A local implementation of the Kokoro Text-to-Speech model, featuring dynamic module loading, automatic dependency management, and a web interface.
- Local text-to-speech synthesis using the Kokoro-82M model
- Multiple voice support with easy voice selection (31 voices available)
- Automatic model and voice downloading from Hugging Face
- Phoneme output support and visualization
- Interactive CLI and web interface
- Voice listing functionality
- Cross-platform support (Windows, Linux, macOS)
- Real-time generation progress display
- Multiple output formats (WAV, MP3, AAC)
- Python 3.8 or higher
- FFmpeg (optional, for MP3/AAC conversion)
- CUDA-compatible GPU (optional, for faster generation)
- Git (for version control and package management)
- Clone the repository and create a Python virtual environment:
# Windows
python -m venv venv
.\venv\Scripts\activate
# Linux/macOS
python3 -m venv venv
source venv/bin/activate
- Install dependencies:
pip install -r requirements.txt
The system will automatically download required models and voice files on first run.
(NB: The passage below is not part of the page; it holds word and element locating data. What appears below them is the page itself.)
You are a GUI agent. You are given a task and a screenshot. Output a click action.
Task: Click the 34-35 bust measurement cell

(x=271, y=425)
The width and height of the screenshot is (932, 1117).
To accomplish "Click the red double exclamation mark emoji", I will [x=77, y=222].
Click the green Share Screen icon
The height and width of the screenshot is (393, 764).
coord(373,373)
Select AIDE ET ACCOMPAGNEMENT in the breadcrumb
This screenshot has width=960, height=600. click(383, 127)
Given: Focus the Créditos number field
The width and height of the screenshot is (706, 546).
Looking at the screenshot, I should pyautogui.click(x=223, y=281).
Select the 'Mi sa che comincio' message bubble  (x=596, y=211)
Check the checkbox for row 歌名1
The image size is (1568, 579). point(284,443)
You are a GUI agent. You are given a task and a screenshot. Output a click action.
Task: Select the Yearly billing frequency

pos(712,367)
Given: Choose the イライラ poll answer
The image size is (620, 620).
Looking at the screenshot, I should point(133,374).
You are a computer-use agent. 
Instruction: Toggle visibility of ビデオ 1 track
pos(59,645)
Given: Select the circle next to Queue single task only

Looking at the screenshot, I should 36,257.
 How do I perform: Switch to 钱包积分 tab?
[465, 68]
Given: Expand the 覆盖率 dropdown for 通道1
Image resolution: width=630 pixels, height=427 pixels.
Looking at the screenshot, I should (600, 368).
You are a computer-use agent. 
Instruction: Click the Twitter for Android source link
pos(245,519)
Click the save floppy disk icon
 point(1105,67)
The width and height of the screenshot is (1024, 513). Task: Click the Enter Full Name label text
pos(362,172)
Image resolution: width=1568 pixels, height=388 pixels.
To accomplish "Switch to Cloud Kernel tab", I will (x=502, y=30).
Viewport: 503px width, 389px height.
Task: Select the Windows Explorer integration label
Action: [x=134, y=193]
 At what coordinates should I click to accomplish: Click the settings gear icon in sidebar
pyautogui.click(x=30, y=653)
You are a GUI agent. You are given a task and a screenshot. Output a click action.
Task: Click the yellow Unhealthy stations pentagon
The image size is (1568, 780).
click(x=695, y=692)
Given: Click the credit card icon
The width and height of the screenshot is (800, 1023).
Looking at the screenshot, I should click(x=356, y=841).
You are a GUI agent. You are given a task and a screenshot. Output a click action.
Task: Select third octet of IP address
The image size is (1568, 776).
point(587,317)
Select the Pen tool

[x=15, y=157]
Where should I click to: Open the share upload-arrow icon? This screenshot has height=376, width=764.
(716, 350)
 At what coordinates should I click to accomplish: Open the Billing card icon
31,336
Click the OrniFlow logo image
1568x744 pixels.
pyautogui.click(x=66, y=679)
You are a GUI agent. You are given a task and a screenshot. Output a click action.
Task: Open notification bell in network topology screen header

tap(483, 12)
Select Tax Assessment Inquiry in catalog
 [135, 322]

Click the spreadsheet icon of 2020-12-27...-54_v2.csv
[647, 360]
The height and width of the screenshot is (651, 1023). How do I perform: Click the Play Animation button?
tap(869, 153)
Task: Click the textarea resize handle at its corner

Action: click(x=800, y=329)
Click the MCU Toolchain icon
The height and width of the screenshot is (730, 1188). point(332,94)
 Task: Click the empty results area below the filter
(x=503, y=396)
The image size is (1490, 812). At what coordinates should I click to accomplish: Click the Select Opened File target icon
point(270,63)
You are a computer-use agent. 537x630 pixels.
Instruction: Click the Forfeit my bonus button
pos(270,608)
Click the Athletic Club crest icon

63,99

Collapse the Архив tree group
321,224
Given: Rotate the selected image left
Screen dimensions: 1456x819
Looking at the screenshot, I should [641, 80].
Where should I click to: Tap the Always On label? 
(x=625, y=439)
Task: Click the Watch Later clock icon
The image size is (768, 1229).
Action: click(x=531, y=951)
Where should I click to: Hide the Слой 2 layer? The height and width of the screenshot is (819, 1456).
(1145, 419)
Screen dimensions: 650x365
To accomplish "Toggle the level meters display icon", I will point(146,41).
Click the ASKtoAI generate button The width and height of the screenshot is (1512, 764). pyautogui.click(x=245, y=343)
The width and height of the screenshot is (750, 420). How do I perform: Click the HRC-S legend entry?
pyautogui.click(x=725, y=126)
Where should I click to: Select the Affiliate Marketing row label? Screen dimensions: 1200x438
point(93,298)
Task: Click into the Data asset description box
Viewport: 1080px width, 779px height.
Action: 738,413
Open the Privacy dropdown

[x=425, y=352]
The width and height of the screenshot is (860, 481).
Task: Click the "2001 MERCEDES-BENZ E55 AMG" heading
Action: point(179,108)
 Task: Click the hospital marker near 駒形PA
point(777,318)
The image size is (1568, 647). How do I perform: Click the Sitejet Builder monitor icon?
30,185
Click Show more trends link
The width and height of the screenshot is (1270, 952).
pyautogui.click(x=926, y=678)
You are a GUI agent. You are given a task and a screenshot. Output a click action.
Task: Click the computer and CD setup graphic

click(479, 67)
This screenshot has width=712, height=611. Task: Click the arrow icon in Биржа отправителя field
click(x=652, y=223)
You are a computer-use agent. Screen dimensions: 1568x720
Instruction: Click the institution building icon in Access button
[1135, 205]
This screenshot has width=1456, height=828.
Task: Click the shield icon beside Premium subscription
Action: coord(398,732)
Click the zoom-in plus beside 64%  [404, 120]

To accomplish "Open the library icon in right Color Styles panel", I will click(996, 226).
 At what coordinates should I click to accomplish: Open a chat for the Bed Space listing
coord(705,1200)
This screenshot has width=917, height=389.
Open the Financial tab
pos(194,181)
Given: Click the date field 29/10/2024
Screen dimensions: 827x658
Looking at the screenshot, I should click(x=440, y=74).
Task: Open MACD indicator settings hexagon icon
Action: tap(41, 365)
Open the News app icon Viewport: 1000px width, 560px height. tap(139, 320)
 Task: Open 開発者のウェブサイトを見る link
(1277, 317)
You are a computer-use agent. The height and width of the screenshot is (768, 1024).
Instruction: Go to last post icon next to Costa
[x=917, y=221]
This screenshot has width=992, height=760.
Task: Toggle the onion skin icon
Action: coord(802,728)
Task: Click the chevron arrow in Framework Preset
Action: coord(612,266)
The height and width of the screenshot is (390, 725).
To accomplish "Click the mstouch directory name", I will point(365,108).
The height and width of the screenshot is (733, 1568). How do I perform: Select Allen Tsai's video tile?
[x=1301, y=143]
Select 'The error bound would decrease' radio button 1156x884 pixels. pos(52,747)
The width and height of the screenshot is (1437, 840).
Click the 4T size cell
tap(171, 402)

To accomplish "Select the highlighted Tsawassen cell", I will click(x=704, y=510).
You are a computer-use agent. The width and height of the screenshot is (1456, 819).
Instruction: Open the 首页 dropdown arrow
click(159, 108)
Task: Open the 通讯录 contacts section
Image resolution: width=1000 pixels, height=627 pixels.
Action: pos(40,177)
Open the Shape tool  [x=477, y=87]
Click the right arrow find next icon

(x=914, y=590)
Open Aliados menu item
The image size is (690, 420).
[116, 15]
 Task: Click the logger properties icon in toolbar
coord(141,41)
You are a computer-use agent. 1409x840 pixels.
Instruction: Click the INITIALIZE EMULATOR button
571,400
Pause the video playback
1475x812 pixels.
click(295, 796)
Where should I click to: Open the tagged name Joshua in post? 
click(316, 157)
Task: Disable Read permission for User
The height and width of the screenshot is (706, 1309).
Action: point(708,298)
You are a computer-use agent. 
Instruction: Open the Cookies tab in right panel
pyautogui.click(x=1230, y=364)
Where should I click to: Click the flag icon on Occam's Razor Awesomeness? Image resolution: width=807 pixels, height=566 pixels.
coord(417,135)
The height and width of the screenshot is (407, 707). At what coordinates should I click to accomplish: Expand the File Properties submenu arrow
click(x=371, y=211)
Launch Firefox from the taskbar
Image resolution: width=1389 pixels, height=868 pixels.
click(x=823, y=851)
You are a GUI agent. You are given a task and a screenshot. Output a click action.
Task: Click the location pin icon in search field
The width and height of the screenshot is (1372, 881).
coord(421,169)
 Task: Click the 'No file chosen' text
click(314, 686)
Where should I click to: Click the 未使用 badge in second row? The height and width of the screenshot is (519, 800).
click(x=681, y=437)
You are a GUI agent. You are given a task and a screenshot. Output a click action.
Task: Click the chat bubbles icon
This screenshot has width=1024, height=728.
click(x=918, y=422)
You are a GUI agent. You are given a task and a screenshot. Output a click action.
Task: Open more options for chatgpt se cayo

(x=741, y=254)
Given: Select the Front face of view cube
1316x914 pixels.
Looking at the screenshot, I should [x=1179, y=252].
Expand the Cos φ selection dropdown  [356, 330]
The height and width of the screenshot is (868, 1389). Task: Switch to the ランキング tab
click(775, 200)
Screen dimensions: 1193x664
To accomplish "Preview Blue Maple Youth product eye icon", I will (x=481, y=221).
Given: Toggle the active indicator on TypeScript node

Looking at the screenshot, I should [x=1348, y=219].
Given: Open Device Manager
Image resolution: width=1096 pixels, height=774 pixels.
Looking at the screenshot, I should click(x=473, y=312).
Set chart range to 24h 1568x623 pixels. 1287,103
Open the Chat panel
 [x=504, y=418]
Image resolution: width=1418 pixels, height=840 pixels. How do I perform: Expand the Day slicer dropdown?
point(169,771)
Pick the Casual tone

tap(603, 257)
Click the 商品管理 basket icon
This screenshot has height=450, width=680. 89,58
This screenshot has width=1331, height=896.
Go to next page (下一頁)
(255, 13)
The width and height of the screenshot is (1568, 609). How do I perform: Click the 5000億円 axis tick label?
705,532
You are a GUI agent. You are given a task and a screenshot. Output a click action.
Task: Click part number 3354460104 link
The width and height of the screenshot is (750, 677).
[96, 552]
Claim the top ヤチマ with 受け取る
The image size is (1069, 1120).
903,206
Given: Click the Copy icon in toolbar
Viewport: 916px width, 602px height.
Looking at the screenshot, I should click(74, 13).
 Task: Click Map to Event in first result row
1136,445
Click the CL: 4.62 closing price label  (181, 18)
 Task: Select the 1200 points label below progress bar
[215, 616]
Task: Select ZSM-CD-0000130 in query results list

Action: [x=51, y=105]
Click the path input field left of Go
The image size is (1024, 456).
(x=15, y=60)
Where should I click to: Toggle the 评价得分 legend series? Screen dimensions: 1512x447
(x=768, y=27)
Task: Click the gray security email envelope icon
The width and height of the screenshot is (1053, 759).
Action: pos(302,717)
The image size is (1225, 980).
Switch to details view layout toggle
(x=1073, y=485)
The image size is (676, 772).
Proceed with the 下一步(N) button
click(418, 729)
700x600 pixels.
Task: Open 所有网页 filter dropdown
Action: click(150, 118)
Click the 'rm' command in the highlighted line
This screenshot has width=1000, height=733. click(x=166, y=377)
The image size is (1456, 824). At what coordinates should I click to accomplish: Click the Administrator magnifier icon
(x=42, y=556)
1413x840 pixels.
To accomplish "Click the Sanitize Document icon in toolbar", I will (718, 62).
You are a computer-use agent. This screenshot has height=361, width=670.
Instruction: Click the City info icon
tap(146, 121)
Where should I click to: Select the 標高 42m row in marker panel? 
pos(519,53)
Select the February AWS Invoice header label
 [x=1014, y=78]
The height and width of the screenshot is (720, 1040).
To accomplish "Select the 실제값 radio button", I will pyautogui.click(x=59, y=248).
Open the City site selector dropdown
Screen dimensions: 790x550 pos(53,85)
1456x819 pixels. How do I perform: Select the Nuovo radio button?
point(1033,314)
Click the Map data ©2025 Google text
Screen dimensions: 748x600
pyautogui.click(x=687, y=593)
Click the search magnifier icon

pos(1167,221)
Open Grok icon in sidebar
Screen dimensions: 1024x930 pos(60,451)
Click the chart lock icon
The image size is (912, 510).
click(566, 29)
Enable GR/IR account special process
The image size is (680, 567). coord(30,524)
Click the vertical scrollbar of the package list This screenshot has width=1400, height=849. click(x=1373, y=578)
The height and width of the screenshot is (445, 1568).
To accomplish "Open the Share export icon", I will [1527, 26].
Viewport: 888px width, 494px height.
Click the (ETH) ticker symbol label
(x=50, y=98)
You can use either the command-line interface or the web interface:
Run the interactive CLI:
python tts_demo.py
The CLI provides an interactive menu with the following options:
- List available voices - Shows all available voice options
- Generate speech - Interactive process to:
- Select a voice from the numbered list
- Enter text to convert to speech
- Adjust speech speed (0.5-2.0)
- Exit - Quit the program
Example session:
=== Kokoro TTS Menu ===
1. List available voices
2. Generate speech
3. Exit
Select an option (1-3): 2
Available voices:
1. af_alloy
2. af_aoede
3. af_bella
...
Select a voice number (or press Enter for default 'af_bella'): 3
Enter the text you want to convert to speech
(or press Enter for default text)
> Hello, world!
Enter speech speed (0.5-2.0, default 1.0): 1.2
Generating speech for: 'Hello, world!'
Using voice: af_bella
Speed: 1.2x
...
For a more user-friendly experience, launch the web interface:
python gradio_interface.py
Then open your browser to the URL shown in the console (typically http://localhost:7860).
The web interface provides:
- Easy voice selection from a dropdown menu
- Text input field with examples
- Real-time generation progress
- Audio playback in the browser
- Multiple output format options (WAV, MP3, AAC)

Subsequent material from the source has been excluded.